When I was younger, some of my male friends had an inexplicable compulsion to define femininity for me. It seemed arrogant, speaking as an authority on something
they couldn’t possibly experience, like Stephen Fry saying women don’t like sex.
I’ve only recently come to understand that feminine
in our culture equates to what is sexually appealing to heterosexual males. Masculine is based on what heterosexual men are
comfortable having around them in the locker room – i.e. something that won’t
give them an erection. No one else
really has a say in the matter. Not even
Stephen Fry.
Kind of a waste of resources, wouldn’t you think,
basing cultural norms on such a small portion of the overall population?

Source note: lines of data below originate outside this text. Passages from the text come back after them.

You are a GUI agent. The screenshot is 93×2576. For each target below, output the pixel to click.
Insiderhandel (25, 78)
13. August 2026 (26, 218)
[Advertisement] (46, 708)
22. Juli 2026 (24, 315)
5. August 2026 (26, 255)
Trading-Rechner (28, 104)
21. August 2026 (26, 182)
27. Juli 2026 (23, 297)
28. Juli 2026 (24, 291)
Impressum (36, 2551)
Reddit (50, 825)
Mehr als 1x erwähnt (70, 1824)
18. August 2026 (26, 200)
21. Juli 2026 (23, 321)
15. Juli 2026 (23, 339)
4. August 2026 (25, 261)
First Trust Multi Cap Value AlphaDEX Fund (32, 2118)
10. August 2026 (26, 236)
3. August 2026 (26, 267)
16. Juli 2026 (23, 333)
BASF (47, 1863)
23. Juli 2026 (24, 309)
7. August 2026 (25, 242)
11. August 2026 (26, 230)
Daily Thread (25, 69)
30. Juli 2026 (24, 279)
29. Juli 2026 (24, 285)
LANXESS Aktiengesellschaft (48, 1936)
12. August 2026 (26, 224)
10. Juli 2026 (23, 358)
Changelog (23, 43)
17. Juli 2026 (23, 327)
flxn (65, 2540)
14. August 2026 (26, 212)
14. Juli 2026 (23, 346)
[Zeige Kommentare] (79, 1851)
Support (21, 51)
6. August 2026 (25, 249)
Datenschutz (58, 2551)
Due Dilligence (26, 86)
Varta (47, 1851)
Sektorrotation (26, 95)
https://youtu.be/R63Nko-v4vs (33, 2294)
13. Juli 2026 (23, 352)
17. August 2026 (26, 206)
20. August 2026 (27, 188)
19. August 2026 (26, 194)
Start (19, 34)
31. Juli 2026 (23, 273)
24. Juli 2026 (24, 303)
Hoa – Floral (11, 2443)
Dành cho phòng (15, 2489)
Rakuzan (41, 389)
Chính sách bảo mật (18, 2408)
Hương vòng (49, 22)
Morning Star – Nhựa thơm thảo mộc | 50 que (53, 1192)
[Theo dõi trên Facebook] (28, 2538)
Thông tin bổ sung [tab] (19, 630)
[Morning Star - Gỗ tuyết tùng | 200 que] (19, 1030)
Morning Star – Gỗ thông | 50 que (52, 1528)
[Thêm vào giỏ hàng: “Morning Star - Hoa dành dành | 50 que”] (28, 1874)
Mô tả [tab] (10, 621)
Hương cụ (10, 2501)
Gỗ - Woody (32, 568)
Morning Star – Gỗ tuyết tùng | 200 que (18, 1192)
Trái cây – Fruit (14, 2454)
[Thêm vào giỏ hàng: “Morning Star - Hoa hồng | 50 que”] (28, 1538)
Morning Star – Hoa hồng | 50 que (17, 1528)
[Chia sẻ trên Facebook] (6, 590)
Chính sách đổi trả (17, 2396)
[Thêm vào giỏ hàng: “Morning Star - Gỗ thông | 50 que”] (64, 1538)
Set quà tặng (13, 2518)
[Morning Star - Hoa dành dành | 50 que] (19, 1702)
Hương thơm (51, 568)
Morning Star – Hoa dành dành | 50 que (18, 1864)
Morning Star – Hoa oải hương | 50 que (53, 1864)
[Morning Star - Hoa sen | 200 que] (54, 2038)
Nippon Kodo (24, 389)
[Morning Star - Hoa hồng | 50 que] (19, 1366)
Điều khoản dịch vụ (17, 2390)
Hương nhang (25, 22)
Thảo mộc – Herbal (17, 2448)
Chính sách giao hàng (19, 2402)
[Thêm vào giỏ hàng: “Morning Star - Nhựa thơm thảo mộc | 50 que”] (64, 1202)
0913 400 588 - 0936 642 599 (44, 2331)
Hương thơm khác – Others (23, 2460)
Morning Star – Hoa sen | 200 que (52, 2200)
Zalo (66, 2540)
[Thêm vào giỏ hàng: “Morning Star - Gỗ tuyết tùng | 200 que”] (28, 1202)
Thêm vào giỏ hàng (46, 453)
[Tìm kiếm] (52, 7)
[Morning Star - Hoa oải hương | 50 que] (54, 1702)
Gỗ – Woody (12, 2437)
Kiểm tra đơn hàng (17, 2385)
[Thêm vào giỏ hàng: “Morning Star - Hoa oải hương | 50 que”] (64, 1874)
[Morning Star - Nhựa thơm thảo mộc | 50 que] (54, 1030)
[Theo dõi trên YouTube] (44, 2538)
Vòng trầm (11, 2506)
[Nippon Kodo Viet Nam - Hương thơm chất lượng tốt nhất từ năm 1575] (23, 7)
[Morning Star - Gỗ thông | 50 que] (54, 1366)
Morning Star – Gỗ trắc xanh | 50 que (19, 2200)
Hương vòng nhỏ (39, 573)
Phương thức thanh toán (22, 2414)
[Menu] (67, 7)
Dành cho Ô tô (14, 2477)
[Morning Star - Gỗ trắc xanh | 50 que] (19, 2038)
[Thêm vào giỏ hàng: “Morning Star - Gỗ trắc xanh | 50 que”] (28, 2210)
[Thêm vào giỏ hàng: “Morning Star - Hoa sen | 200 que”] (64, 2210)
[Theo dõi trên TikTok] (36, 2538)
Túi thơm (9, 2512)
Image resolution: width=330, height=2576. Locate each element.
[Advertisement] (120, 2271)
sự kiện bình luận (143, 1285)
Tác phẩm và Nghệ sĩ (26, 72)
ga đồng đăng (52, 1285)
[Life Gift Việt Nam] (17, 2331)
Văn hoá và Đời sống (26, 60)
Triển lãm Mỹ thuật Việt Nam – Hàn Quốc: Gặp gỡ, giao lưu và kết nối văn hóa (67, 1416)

A few years ago when the Butler and I first viewed the house
we eventually moved into, the agent
stopped outside a door with a look of glee and said that beyond this magic threshold
lay my room.
I’m thinking really cool writing space, lots of
bookshelves, kick ass windows with kick ass views, maybe even a window seat and
a priest’s hole . . .
The Butler in his kitchen. |
She opens the door on an enormous kitchen and the
Butler goes, ahh! As he ran his fingers
over the 3 oven Aga, I actually thought, where’s my room? And then I realised this was my room. I don’t have the penis so I get the kitchen. A woman in my fifties and still that
stupid.
After we moved in, a man came by to fix the damp
and saw our wheelbarrow. You’d think I’d
been sacrificing small children in the Butler’s new kitchen, the state of the
man’s dismay. How could I have insisted
my husband go about his work with a pink wheelbarrow and its untamed
polka dots? The binary presumptions in
his reaction boggle the mind.
A clean version of our wheelbarrow. |
For the record, the Butler chose pink. But how did a wheelbarrow become a totem of
gender? Or how did a colour? Or polka dots? Or any nod to beauty?
One dark winter’s morning, the Butler put on a
pair of black jeans and headed off to work.
A colleague pulled him aside to let him know there were black embroidered
flowers on his back pockets. He was
wearing my Gloria Vanderbilts. The
Butler said, ‘Yes, aren’t they nice?’ and went on with his life.
(I wondered why a guy checking another man's ass worried about flowers being there, but that’s another blog
post.)
The rules in play here are stifling. And while I’m not about to bang a drum for oppressed white heterosexual males, isn’t this entire gender juxtaposition constricting
for everyone? And to what purpose? If it made sense, maybe I’d behave myself. Or maybe not.
Let’s not get giddy on silly notions.
I would suggest that we stop laughing at men who
buy tights or scowling at women who voice opinions, that we let our children
choose colours they like and toys that inspire them. Let men cry and women rage, stop thinking anything’s
gender appropriate unless it has a biological basis to it. Like toilets with seats or trousers with
front zips.
Who got what? |
In the mean time, here’s a photo of this year’s
Valentine pressies. Which is for me and
which is for the Butler? Two perfect
expressions of love, and isn’t that what’s important – that we each feel worthy
and cherished, even when flowers are embroidered on our bums?